Now Penthouse Leaves Even Less To Imagine

After years of teasing readers with erotic images of the human anatomy in every conceivable position - and some that most people couldn't possibly conceive - Penthouse is going all the way.

The July issue depicts two people engaged in sex, traditionally taboo for mainstream magazines, even those dealing in skin, which always left a little something to the imagination. According to Penthouse, the couple are married performance artists who do this sort of thing on stage.

Penthouse publisher Bob Guccione said he thought "the time was right" for such explicit images.

"We are breaking new ground in how forthright a magazine can be. We are showing art, love and creative expression . . . all brought to life in physical form," he said.

But industry analysts say the magazine is showing how desperate it is for readers. Circulation for "men's sophisticate" magazines such as Playboy and Penthouse has plummeted in recent years. At its peak in 1977, Penthouse sold 4.6 million copies; last year's circulation was just more than 1 million, according to the Magazine Publishers of America.

"You don't need these magazines now to get that sort of thing," said Steven Cohn, editor of Media Industry Newsletter, which covers the magazine and newspaper businesses. "There's the Internet, videos, pay-per-view, cable. Those magazines had great cachet in the '50s, '60s, '70s, but times have changed."

In publishing the intercourse photos, he said, Penthouse hurdled "the last barrier" for mainstream men's magazines.

"Penthouse figures people can see this stuff elsewhere, they might as well see it here," Cohn said.

Guccione said a "pet of the month" told him about the performance artists, who go by the names Saxon and Steele and who are painted silver in the pictures.

"They're very much in love, a great young couple," he said.

The question is numbers

He acknowledged the magazine's circulation loss but said it had flowed to other parts of his adult-entertainment empire, such as the hugely successful Internet site, which he said gets 5 million to 8 million hits a day.

"We're not in any way desperate," he said.

Keith J. Kelly, a media/business columnist at the New York Daily News, predicted the issue would be a big hit.

"He's a master of PR. He knows this is going to be inflammatory. No doubt in some areas they'll try to ban it, but he'll wave the American flag, he'll get news coverage, and that will help sales. . . . They'll sell out."

Foes of pornography - who persuaded most major convenience and drugstore chains to drop the magazines in the mid-1980s - said they were not surprised.

"Since Mr. Guccione built his reputation being more sordid than (Playboy founder) Hugh Hefner, it shouldn't shock anybody that he is being even more sordid than he himself has been in the past," said Bob Peters, president of Morality in Media.

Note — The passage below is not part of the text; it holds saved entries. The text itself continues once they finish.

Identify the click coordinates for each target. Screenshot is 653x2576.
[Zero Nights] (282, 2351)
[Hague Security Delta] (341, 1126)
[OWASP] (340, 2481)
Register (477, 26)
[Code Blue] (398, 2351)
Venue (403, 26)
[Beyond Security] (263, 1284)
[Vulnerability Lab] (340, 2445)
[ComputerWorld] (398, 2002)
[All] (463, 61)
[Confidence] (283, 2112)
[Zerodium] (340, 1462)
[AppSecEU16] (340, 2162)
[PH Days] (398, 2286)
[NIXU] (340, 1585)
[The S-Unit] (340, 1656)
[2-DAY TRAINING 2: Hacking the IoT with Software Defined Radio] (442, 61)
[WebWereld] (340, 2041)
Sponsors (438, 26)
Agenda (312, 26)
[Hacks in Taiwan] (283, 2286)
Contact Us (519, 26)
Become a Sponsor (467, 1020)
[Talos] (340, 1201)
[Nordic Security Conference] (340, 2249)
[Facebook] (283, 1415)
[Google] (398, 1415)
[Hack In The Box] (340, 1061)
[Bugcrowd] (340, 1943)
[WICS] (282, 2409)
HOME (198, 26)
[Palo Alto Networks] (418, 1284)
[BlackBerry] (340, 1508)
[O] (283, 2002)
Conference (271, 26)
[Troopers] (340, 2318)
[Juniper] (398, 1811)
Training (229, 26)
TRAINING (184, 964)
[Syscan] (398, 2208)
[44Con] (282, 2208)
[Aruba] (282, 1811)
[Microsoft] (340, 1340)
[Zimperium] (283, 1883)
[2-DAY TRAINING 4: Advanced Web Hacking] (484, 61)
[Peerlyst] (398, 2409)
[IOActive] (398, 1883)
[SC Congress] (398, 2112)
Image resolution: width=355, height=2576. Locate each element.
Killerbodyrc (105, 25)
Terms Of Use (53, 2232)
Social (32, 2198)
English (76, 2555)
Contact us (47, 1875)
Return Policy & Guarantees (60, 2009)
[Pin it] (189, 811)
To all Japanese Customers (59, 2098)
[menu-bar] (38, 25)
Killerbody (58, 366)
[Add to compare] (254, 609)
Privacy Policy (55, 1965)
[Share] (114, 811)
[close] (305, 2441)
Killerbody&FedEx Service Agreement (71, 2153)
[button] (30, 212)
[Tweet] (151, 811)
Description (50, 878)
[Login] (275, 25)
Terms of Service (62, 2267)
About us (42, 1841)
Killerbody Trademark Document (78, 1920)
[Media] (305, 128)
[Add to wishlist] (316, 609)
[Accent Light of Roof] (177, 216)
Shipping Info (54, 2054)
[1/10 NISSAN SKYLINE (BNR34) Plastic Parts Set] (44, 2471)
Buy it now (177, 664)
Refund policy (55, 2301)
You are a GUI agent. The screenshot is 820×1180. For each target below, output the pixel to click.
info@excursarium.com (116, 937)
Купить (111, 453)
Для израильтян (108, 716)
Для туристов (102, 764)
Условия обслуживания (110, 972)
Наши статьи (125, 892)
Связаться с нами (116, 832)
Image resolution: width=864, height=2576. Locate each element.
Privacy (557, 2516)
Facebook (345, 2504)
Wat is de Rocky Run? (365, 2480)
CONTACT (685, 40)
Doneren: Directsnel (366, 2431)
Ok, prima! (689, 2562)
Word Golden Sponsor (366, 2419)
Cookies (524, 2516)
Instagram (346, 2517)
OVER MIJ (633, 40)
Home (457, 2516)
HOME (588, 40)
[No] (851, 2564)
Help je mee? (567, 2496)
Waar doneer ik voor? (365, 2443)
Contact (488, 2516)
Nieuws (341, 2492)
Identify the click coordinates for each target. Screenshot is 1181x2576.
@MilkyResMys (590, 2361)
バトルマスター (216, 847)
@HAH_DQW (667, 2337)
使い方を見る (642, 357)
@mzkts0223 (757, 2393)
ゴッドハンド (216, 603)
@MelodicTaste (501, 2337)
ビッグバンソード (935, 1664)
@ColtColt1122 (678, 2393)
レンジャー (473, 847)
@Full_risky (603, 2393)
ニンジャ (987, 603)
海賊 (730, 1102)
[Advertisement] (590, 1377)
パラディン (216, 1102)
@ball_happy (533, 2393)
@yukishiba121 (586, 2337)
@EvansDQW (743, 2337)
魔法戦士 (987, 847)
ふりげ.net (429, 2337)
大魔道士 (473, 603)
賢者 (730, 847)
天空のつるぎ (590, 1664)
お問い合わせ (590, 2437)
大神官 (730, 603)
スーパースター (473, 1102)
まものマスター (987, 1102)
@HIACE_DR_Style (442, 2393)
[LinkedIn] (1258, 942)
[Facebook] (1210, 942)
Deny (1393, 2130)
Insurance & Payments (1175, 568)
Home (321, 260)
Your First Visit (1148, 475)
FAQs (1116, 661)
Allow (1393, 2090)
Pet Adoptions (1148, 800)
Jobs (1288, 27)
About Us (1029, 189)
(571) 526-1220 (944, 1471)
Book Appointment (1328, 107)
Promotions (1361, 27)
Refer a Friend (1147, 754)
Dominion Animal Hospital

From the beginning, Penthouse has always been the naughtier of the two magazines. Playboy's premier issue in 1953 with a classic pinup shot of a nude Marilyn Monroe appears almost quaint compared to what passes for cheesecake today.

Sixteen years later, Guccione launched his magazine, and the two have been going thigh-to-thigh ever since.

So what does Playboy think of its top competitor's upping the ante?

Explicit sex "is something Playboy does not do and will not do in your lifetime," huffed Cindy Rakowitz, vice president of public relations and promotion for Playboy, whose circulation is about half its 1972 high of 6.8 million. "This is precisely the type of thing that should reinforce how different Playboy and Penthouse really are."

Though Playboy is claiming the higher moral ground, analysts say it gets most of its revenue from advertising and would have more to lose than Penthouse by crossing the erotica line. It could turn off ad buyers.

"Playboy is trying to take a different tack," Kelly said. "They are trying to bring in more ad dollars. Penthouse seems to be saying we've always made our money on the newsstand and we have to figure out ways to hype that. That forces them to push the envelope further."

The two magazines have always tried to distinguish themselves from their raunchier competitors by publishing serious articles and interviews. John Harrington, a magazine-distribution consultant, said it appears Penthouse is trying to compete with "low-end" magazines such as Hustler.

With distribution already severely restricted, though, the magazine risks being dropped in certain markets, he said.

Actually, this is not the first time Penthouse has shown sexual intercourse. Three years ago, it published pictures of disgraced ice skater Tonya Harding in bed with her husband, Jeff Gillooly. The pictures were taken from a video made on their wedding night and obtained by Penthouse.

Kelly said, in essence, that the Harding-Gillooly photos didn't count as a pioneering event. "That was a one-time event and a fluke as well." The photos in the current issue, he said, represent "a corporate strategic decision."

Guccione also acknowledged a difference.

"Those were not pictures that were styled for the magazine," he said. "Those were the result of investigative reporting. . . . They had hard-news value."